Entries from a dataset
--------------------
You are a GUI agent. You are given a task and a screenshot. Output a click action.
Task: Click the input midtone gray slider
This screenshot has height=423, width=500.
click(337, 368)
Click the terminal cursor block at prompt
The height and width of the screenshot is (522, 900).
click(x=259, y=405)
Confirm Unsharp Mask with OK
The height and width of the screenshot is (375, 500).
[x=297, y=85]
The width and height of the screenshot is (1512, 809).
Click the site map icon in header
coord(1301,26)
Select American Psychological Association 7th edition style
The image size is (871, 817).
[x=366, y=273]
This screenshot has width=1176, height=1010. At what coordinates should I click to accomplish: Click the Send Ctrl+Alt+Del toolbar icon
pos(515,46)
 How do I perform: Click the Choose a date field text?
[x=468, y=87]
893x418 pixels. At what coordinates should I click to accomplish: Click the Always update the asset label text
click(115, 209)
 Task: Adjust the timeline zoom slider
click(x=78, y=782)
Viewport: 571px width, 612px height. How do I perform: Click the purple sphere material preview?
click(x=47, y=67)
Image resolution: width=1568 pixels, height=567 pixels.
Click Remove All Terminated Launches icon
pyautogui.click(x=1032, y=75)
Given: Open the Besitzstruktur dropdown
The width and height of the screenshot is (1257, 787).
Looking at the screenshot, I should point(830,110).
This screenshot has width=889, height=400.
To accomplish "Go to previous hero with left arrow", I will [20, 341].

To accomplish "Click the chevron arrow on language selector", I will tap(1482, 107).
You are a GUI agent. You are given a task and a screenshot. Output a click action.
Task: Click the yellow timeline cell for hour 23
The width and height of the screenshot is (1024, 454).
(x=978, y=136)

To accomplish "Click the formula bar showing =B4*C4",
--------------------
Rewrite all of these lines with "slider" renamed to "scrubber" and every other part left as it is.

You are a GUI agent. You are given a task and a screenshot. Output a click action.
Task: Click the input midtone gray scrubber
This screenshot has height=423, width=500.
click(337, 368)
Click the terminal cursor block at prompt
The height and width of the screenshot is (522, 900).
click(x=259, y=405)
Confirm Unsharp Mask with OK
The height and width of the screenshot is (375, 500).
[x=297, y=85]
The width and height of the screenshot is (1512, 809).
Click the site map icon in header
coord(1301,26)
Select American Psychological Association 7th edition style
The image size is (871, 817).
[x=366, y=273]
This screenshot has width=1176, height=1010. At what coordinates should I click to accomplish: Click the Send Ctrl+Alt+Del toolbar icon
pos(515,46)
 How do I perform: Click the Choose a date field text?
[x=468, y=87]
893x418 pixels. At what coordinates should I click to accomplish: Click the Always update the asset label text
click(115, 209)
 Task: Adjust the timeline zoom scrubber
click(x=78, y=782)
Viewport: 571px width, 612px height. How do I perform: Click the purple sphere material preview?
click(x=47, y=67)
Image resolution: width=1568 pixels, height=567 pixels.
Click Remove All Terminated Launches icon
pyautogui.click(x=1032, y=75)
Given: Open the Besitzstruktur dropdown
The width and height of the screenshot is (1257, 787).
Looking at the screenshot, I should point(830,110).
This screenshot has width=889, height=400.
To accomplish "Go to previous hero with left arrow", I will [20, 341].

To accomplish "Click the chevron arrow on language selector", I will tap(1482, 107).
You are a GUI agent. You are given a task and a screenshot. Output a click action.
Task: Click the yellow timeline cell for hour 23
The width and height of the screenshot is (1024, 454).
(x=978, y=136)

To accomplish "Click the formula bar showing =B4*C4",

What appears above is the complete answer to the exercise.